Yes, I will definitely be delving into the Underground and, eventually the Outside -- though to be perfectly honest the Outside won't be revealed as much until the sequel, which I also have outlined but until I force myself to write, it is nothing but a motivator to finish WLC. And I do explain more specifically about why they haven't revolted, and it does have a LOT to do with there being so many innocent people that would get caught up in the mix (plus a truth about the Children's District that puts a damper on things).
O/ Thanks so much, Taylor! <3
Rumpels, I came across this while validating, and omg. I'm completely in love with it.

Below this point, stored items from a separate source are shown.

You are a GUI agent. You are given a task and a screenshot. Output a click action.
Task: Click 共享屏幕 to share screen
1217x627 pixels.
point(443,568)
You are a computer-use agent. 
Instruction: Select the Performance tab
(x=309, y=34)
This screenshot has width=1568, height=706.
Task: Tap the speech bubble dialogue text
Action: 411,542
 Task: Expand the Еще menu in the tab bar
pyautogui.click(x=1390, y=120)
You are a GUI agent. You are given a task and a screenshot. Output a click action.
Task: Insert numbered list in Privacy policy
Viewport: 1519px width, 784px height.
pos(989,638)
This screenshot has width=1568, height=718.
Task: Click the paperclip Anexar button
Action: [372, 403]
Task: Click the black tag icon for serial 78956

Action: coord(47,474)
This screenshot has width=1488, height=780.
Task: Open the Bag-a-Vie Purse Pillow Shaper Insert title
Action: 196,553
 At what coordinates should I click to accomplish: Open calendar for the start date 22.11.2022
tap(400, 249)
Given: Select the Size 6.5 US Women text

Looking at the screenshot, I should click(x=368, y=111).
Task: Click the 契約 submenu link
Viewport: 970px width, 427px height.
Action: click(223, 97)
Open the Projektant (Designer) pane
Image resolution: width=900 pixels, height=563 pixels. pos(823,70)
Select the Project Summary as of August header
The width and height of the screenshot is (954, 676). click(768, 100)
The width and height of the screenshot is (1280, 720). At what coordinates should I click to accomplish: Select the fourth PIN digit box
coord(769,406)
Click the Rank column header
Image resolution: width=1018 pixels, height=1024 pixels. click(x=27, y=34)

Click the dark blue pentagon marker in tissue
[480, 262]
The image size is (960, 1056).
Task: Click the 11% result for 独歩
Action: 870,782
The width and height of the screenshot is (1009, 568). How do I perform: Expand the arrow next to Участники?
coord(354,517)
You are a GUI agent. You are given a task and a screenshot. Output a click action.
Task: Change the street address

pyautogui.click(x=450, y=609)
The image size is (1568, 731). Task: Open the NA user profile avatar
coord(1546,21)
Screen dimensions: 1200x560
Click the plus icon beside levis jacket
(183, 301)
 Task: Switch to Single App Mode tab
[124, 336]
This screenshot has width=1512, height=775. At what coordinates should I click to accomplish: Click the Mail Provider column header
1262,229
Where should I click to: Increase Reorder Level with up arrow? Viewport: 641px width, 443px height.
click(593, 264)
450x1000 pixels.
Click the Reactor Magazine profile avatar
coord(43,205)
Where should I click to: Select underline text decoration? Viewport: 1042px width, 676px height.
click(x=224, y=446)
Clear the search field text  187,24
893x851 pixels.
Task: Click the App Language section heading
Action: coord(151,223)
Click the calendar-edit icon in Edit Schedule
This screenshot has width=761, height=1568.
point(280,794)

I wish I had time to leave a better review, but I feel like if I wait, I won't get around to reviewing for like months, and I'd rather just... you know, review now. :P I love the dystopian feel, I love your premise, I love their dynamic, and I love literally everything about this omfg.
Hi, Branwen! O/ This review is lovely -- thanks so much! I'm so happy that you like it! <3333
Another lovely chapter Rumples dear. This story keeps gaining more depth and it's kind of a 'be still my heart' moment. Mark omg Mark. My heart goes out to him - the love and passion there it just gets me. I also adore Amelia she is fun and spunky.
I also LOVE your use of poetry here too. I honestly am in love with story and do not like being pulled out of this story. It is something that I just want to dive into and never leave.
Please know I don't say these things because I
o/ Hello again <3333
I'm really happy that you're enjoying the characters... they've been very fun to play with. THANKS SO SO So much! I'm so happy that you are enjoying the story!
Rumple, you have a gift. Seriously you do. While this is a new voice for you, you land it perfectly. Your voice just drew me in and did not want to let me go.
You have crafted a vivid world one that has me begging for more. I want to know more of this story and am excited to go to the next chapter. While I've seen a lot of dystopic stories and some of similar nature to yours you still have a unique twist and world and I love it.
You also do a wonderful job of layering in the story and your world so that it isn't an info dump but I can pick of the piece and start running with the character. Brilliant work lovely!
Seriously you are gifted in this and I feel like I've entered into a professionally written novel - and I don't say that lightly.
<3 THANK YOU SO MUCH, YOU'RE TOO KIND! I'm so glad you enjoyed Cyril's voice -- he's been entirely fun to write. And I'm glad you like the woven-in bits of worldbuilding and characterization. I'm worried that creating the mystery will create too many questions, so I'm really glad that it's working so far! ;_; again, you're WAY TOO KIND. I'm just going to go cry over here now.